Historically, in the absence of an agreement by the parties as to how earnest money is to be disbursed in failed transactions, brokers or the parties have looked to the courts to decide whether funds should be returned to the buyer or disbursed to the seller. In some instances, brokers have made their own judgment calls as to how earnest money should be disbursed, with the attendant risk of a court deciding differently. Consequently, brokers have been reluctant to release disputed funds. The Oregon Real Estate Agency (the “Agency”) has adopted regulations which allow brokers to return disputed clients' trust account funds to the delivering party (ie, buyer), without making any risky judgment calls.
You may remember that in a previous article, we discussed changes to ORS Chapter 696 which impact your licensed professional real estate activities. In the new provisions, which became effective January 1, 2006, the Agency was required to
(E)stablish a procedure for disbursal of disputed funds from a Clients' Trust Account to the person who delivered the funds to the sole practitioner or principal real estate broker. The procedure shall allow disbursal not more than 20 days after a request is made for the disbursal. Any disbursal pursuant to the procedure does not affect the claim of any other person to the funds.
In order to establish a procedure by January 1, 2006, the Agency suggested rules, allowed the public to comment on the rules, and implemented a set of temporary rules effective January 1, 2006. These rules will remain in effect until the earlier of June 29, 2006 or the Agency adopting permanent rules after having closed its comment period on January 20, 2006.

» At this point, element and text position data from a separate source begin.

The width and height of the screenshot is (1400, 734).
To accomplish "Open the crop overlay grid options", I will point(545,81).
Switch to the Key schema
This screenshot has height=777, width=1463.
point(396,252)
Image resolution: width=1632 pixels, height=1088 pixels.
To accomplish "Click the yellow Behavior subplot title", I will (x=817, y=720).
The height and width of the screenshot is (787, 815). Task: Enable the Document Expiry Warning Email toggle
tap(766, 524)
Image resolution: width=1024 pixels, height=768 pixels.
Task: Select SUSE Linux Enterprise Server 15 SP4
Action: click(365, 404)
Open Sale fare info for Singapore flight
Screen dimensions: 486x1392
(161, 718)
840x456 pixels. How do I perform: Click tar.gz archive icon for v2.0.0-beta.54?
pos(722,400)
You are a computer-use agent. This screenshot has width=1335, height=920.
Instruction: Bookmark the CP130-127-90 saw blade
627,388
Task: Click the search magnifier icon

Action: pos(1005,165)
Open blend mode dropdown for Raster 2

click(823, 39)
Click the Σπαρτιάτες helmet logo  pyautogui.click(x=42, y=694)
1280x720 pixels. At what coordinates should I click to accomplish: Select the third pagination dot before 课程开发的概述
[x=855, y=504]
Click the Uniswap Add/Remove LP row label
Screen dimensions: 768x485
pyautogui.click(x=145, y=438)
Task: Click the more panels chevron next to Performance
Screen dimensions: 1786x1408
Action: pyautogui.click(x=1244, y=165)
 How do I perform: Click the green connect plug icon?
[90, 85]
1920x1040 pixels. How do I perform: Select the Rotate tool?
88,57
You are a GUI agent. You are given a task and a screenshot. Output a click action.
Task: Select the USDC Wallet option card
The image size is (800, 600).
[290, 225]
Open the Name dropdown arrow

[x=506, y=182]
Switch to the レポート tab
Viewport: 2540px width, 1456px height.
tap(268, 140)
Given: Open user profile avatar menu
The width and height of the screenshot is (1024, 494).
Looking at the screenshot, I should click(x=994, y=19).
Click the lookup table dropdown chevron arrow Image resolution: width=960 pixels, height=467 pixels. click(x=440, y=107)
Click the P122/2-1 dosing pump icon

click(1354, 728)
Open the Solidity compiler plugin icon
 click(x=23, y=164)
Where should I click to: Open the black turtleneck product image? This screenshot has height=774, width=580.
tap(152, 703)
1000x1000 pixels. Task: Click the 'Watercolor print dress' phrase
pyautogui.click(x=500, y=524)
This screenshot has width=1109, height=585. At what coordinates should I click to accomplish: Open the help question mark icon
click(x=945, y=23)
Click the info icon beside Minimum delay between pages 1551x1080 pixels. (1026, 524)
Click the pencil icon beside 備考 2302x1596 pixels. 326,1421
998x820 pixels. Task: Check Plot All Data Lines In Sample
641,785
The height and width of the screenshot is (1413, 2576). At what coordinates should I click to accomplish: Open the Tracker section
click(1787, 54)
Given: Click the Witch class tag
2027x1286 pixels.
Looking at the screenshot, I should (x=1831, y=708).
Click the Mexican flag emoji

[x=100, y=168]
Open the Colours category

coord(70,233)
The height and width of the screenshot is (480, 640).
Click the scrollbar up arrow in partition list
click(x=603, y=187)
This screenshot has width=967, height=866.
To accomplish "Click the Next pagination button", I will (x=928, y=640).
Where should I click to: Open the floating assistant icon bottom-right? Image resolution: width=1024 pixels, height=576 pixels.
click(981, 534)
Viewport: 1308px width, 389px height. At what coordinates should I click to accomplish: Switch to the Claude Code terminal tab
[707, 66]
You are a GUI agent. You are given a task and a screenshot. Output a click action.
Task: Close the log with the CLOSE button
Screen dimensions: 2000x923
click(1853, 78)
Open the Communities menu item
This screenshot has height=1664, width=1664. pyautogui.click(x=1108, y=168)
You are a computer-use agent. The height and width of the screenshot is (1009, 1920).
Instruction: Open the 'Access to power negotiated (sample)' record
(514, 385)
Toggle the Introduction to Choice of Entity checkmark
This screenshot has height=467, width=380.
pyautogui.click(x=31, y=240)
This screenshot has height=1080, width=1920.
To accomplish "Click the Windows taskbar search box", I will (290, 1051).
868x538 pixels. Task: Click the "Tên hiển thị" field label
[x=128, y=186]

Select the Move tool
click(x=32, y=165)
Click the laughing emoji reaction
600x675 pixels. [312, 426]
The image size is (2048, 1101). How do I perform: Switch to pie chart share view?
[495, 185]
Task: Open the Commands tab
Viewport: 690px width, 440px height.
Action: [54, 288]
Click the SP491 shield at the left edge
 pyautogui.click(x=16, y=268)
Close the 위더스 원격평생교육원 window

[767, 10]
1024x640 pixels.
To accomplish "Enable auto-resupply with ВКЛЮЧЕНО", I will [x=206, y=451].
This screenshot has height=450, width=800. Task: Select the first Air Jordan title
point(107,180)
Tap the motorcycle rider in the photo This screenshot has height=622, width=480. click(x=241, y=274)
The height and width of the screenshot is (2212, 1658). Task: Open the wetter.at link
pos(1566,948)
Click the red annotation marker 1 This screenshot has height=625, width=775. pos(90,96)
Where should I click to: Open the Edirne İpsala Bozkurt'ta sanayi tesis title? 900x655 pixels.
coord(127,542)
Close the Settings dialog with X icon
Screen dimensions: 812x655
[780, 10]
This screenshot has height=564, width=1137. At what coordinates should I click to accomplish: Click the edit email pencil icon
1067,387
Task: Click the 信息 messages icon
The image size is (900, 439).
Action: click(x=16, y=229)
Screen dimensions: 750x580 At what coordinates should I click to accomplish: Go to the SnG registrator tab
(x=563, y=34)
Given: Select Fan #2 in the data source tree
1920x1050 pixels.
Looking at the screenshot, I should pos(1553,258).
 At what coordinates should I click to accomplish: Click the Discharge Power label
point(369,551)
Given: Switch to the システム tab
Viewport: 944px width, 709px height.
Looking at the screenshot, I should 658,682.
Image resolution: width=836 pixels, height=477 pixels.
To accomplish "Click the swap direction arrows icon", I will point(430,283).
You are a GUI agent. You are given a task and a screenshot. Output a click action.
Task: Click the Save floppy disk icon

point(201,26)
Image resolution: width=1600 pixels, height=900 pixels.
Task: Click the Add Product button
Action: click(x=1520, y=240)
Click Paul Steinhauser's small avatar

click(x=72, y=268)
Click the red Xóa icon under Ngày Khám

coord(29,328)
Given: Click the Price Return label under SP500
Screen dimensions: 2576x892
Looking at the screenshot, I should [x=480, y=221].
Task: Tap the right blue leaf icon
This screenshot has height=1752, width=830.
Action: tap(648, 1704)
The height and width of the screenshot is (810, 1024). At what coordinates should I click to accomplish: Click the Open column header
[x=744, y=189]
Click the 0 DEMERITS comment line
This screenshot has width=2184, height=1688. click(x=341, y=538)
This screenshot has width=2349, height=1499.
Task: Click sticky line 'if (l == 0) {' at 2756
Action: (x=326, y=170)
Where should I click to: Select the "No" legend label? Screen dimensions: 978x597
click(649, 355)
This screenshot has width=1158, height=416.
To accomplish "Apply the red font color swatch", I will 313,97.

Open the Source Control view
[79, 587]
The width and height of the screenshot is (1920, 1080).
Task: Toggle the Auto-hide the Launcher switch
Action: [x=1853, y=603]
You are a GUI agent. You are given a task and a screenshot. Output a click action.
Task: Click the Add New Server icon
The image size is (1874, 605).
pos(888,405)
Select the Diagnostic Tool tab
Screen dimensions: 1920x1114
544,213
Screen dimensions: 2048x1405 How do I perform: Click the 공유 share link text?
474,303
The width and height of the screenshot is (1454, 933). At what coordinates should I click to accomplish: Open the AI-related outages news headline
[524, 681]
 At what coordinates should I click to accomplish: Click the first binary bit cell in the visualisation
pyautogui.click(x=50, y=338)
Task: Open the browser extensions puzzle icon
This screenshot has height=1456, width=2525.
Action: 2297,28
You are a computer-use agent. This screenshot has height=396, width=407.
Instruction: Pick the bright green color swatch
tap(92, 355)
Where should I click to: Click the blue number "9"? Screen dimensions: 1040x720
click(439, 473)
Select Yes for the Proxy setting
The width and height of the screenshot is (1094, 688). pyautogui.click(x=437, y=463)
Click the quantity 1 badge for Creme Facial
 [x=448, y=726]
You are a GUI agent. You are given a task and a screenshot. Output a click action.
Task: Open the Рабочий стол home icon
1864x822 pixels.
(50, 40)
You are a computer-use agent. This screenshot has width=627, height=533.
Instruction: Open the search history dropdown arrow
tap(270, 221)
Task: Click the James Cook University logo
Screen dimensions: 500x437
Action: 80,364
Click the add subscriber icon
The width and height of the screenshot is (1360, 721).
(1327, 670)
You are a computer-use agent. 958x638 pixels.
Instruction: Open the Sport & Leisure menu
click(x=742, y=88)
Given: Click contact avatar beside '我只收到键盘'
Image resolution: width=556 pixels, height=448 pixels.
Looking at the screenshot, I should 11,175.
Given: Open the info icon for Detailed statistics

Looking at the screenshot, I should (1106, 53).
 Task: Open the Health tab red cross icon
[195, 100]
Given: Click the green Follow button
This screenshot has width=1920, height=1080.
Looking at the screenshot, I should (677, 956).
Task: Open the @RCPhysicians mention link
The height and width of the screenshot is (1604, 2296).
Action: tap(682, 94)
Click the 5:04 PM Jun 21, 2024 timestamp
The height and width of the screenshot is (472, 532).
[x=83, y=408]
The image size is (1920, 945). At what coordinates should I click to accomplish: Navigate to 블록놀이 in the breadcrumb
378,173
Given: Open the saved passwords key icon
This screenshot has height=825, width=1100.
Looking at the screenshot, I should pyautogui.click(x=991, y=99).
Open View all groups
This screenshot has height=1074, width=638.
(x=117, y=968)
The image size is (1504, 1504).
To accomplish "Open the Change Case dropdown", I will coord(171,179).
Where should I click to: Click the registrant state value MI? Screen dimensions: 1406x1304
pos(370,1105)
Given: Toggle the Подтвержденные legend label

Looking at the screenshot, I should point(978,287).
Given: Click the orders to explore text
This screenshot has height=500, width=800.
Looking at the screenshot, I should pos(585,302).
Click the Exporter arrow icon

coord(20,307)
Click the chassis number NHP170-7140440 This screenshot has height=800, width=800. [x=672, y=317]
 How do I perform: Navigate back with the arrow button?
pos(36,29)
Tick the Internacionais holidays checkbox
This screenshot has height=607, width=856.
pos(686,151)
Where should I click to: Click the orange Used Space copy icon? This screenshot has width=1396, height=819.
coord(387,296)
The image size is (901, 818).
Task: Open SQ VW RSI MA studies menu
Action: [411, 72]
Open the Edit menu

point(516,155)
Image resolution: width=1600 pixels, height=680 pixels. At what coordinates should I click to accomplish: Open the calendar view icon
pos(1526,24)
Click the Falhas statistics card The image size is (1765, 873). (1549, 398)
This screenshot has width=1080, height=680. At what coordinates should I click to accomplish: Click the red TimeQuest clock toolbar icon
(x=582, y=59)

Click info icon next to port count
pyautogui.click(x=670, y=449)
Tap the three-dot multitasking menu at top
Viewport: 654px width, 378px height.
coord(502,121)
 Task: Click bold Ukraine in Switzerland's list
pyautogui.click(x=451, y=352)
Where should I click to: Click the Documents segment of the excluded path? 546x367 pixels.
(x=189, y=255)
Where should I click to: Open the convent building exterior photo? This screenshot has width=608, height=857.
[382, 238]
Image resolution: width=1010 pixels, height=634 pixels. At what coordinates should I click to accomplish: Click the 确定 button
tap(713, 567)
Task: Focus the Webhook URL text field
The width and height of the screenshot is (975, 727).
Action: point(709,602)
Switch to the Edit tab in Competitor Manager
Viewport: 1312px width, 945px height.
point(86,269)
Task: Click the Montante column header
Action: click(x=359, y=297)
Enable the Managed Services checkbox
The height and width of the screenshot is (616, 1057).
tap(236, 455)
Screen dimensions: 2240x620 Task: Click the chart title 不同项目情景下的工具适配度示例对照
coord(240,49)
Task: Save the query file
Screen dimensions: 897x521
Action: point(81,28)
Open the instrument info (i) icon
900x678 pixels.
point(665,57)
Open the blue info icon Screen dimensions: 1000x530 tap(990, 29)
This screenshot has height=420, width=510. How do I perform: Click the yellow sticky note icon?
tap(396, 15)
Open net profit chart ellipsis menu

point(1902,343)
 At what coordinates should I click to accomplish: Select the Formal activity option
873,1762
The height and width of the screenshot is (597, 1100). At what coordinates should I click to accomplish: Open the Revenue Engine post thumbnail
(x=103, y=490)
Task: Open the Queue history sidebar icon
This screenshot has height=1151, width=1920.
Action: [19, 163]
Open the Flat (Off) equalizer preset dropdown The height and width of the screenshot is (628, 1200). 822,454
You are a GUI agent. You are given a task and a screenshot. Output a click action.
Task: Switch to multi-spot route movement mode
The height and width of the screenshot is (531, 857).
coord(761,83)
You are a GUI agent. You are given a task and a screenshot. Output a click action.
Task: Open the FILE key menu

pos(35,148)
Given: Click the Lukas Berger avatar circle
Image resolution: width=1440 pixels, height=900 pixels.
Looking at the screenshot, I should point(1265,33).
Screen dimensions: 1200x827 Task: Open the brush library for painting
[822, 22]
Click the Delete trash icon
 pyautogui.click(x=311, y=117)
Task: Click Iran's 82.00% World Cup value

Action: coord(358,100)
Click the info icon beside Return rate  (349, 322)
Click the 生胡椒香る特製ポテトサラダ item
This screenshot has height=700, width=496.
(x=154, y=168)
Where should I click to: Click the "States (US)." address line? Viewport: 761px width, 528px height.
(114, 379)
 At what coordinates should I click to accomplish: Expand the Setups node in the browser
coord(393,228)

OAR 863-015-0186, the temporary rule addressing clients' trust accounts, states that, upon receipt of a written demand for disbursal of funds in a clients’ trust account, “;the sole practitioner or principal real estate broker must inform all parties to the contract that a party has made demand for disbursal of such funds.” If a party disputes this demand, the broker may avoid being involved in the dispute and avoid potential liability by disbursing “the disputed fund to the person who delivered the funds within 20 days following the date of demand.” However, the broker must provide written notice to all parties that states the following: 1) one party made a demand for funds and the broker may disburse the funds to the party delivering the funds within 20 days following the date of the demand; 2) the parties may wish to seek legal advice; 3) if the parties to the contract enter into a written agreement regarding the disbursal of funds, the broker will disburse the funds in accordance with the agreement; 4) the broker has no legal authority to resolve questions of law or fact regarding the disputed funds; 5) if a party files a legal claim to the disputed funds and provides proof of such claim to the broker, the broker does not have to disburse the funds; and 6) the broker is no longer responsible for the disputed funds once they are disbursed to the party who delivered the funds.
In the absence of an agreement, the broker may disburse the funds to the party who delivered them in accordance with this temporary rule without any additional liability, which will address a long-standing problem.
This column contains general information only and must not be construed as legal advice.